De las infinitas formas que existen para diferenciar a las personas basándose en las experiencias vividas, hay una que de forma significativa pergeña amplias lindes en la relación que tienen con el mundo: los que de niño han tenido pueblo y los que no.

Y es que tener pueblo permite al bisoño acceder a un mundo cuya realidad es mucho menos almibarada y pacata que la de la ciudad. Es la ambivalencia entre la vida y la muerte. Y así el mismo niño que destroza a pedradas el nido de la golondrina, sacará adelante al polluelo caído, alimentándolo con pan untado en leche mientras siente con sorpresa cómo esa bola de plumón trémula y caliente late sobre la palma de su mano.

El núbil recibe las lecciones del mundo en sus propias carnes, y así descubrirá la forma y color de las ortigas después de que su piel se haya taraceado numerosas veces con exantemas y roséolas, y diferenciará el tomillo del espliego cuando las púas amoladas de éste le hayan escarificado brazos y piernas durante sus caminatas campo a través.

La postal de los pueblos españoles es casi siempre la misma: casas enjalbegadas para mitigar el calor del estío, un campanario engaviado en lo alto, caminos exornados por un manto de pequeñas piedras de muladar al paso de las ovejas, y ese pequeño regato casi siempre seco, sin peces pero con ranas, que tantas horas de entretenimiento dan a los impúberes.

En la noche, las viejas farolas pintan las calles de un amarillo macilento que forma parte ya del paisaje bucólico moderno; pero no será hasta el conticinio cuando el vientre ebúrneo de la lechuza resbale sobre los tejados de las casas camino al campanario, donde permanecerá horas enteras rasgando la noche queda con su silbo.

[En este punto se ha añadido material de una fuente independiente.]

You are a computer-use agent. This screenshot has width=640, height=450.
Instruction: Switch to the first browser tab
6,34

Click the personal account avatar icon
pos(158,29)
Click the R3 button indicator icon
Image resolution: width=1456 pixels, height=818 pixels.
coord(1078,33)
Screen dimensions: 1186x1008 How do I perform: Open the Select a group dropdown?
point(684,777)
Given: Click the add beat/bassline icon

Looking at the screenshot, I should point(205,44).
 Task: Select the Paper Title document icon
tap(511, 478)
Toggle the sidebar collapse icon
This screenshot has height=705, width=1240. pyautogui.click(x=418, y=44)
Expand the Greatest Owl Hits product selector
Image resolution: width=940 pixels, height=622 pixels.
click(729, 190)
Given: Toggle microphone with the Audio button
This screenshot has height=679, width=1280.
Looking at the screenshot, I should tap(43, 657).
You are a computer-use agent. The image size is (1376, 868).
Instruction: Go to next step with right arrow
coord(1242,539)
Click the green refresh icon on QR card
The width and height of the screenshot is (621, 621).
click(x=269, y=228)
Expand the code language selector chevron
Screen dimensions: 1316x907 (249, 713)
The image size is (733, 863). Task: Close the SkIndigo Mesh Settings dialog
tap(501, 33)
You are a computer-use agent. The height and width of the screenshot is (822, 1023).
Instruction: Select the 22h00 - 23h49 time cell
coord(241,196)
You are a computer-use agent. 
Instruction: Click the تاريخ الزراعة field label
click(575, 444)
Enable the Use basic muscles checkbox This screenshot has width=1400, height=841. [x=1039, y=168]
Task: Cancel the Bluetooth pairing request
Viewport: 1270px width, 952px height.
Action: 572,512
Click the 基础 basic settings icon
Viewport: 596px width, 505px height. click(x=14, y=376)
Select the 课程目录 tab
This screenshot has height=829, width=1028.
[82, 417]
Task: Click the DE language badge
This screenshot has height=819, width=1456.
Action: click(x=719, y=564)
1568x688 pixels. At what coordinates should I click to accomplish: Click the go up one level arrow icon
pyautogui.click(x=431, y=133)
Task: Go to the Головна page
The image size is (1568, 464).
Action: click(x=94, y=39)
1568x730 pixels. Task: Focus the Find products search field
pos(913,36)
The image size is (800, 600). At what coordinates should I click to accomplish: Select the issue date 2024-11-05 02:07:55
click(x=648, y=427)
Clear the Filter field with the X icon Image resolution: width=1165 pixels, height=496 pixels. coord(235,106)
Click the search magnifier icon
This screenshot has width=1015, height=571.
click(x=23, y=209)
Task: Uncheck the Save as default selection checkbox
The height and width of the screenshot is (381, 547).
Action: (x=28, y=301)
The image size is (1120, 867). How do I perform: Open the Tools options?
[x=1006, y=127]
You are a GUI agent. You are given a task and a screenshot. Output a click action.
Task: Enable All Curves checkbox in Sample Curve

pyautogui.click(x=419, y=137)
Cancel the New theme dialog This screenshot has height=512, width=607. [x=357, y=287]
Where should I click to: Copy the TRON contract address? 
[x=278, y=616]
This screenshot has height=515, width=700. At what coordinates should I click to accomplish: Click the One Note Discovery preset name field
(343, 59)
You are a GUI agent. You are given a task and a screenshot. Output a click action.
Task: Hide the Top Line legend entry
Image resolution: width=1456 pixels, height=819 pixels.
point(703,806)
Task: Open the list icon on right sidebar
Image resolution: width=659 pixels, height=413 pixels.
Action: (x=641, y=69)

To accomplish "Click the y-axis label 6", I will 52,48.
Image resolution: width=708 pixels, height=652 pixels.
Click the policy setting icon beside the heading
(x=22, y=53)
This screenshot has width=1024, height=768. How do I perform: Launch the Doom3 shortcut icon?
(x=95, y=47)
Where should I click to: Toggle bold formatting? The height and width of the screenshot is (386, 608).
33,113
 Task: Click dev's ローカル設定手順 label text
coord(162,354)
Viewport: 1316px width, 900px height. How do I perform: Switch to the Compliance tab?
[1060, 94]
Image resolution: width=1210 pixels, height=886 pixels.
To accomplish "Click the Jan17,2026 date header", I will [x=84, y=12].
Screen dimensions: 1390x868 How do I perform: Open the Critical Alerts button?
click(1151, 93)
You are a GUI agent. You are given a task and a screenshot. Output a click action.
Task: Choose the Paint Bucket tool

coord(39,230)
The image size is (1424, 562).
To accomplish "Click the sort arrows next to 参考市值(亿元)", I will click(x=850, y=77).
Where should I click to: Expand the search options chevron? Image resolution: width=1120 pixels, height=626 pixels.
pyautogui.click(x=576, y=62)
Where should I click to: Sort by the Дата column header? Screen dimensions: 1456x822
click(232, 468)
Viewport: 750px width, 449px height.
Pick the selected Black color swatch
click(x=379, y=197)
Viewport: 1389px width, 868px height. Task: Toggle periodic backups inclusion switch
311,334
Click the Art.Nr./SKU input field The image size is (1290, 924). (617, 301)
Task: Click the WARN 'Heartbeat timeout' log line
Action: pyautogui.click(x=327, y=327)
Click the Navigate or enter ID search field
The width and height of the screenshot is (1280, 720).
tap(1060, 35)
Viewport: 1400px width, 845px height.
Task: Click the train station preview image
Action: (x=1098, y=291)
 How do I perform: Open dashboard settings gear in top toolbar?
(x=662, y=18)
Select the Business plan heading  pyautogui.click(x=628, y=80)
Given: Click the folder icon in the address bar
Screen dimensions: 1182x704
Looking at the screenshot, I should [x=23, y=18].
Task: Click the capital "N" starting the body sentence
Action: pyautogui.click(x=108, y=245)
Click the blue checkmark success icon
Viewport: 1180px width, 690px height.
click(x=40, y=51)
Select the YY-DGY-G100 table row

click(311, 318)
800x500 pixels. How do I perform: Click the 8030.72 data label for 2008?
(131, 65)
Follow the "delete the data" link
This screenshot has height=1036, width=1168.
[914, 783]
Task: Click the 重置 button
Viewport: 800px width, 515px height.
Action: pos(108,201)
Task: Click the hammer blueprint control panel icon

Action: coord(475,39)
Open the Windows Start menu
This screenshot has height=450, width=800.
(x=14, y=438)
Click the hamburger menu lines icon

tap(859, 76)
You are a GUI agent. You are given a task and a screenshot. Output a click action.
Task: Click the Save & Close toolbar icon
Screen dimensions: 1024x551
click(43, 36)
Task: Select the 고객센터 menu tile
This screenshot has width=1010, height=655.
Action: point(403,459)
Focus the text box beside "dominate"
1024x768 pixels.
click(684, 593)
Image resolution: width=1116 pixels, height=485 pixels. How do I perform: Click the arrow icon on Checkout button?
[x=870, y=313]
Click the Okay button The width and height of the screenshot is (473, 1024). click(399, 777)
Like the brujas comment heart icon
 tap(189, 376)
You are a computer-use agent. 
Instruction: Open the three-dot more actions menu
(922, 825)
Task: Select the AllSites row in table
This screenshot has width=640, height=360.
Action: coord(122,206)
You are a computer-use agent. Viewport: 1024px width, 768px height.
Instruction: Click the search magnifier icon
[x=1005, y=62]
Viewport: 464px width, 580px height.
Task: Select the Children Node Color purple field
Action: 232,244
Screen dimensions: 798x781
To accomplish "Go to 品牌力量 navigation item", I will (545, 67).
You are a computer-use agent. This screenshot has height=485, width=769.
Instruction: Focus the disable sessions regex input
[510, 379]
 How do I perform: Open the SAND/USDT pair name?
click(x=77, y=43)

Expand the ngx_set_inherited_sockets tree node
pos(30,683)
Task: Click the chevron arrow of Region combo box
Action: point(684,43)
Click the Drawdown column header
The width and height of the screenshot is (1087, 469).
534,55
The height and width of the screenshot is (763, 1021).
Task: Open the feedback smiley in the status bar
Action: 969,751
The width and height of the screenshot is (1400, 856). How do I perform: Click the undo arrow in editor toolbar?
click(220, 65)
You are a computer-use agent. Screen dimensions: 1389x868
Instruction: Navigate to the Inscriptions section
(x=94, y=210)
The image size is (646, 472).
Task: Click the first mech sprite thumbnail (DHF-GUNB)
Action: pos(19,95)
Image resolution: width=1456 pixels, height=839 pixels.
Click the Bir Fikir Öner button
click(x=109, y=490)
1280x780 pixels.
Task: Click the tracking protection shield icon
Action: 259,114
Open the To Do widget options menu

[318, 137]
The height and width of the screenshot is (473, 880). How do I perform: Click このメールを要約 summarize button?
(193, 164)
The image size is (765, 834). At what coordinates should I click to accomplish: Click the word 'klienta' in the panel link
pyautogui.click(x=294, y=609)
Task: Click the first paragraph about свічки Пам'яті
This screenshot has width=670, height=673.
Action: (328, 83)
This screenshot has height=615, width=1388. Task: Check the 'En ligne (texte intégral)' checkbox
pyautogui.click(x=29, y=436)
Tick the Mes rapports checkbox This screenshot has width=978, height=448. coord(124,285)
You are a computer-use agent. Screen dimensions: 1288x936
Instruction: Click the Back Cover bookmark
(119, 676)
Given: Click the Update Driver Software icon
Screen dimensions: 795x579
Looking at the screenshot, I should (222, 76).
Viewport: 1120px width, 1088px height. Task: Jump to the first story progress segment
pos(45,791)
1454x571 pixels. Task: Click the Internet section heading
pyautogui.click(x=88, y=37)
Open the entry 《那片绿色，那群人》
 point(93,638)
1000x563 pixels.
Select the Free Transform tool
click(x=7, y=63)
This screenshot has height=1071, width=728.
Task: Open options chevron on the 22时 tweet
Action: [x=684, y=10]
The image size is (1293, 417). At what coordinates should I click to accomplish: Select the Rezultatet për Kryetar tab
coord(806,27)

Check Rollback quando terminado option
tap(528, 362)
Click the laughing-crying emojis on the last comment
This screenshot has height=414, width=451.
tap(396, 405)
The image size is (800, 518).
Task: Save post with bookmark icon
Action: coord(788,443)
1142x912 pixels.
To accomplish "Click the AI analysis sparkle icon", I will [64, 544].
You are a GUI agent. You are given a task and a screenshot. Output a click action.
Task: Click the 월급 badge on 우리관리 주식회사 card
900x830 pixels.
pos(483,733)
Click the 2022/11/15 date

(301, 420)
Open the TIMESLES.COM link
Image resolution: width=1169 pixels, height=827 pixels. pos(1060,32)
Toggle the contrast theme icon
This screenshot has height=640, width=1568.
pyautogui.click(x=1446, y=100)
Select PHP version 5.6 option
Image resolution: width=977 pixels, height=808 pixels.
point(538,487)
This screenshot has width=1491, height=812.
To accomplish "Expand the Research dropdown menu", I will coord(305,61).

Ilustración de Víctor Pastor.

En el pueblo cualquier refacción es una fiesta, porque allí no se come, se embaula. Migas, rancho y raciones abundantes de longaniza, chorizo y queso sirven de pábulo en cualquier momento del día, siempre acompañadas por buenos tragos de lo viejo, servidos sin distinción en bota o porrón, zaque o colodra.

Y el tañido del esquilón de la iglesia que llama a misa, porque los pueblos son el último reducto de la fe en este país. «María, segundo toque ya» decía mi abuelo, siempre tan atento a no hacer tarde a ningún sitio; con esas lecciones de educación y decoro que tanto se estiman por esos lares y las cuales mucha gente de la ciudad ha cambiado por una fatua y enteca cultura, como si no fuera posible tener ambas.

Y las mujeres tomando la fresca en la calle preguntan a uno «¿y tú de quién eres?», queriendo conocer cuáles son mis raíces en ese pueblo o si solo soy un foráneo que está de visita. Porque claro, en los pueblos existen dos tipos de personas, los de allá y el resto.

Pero si algo me llevo de mis veranos de infancia en el pueblo es el disfrute de los mayores bailando el pasodoble, recordando cómo giraban agarrados por la plaza y sintiendo como después de cuarenta años juntos se necesitan y por eso se quieren, y a la vez se quieren y por eso se necesitan. Y eso es algo que nuestra generación ya no verá -y perdonen- en la puta vida.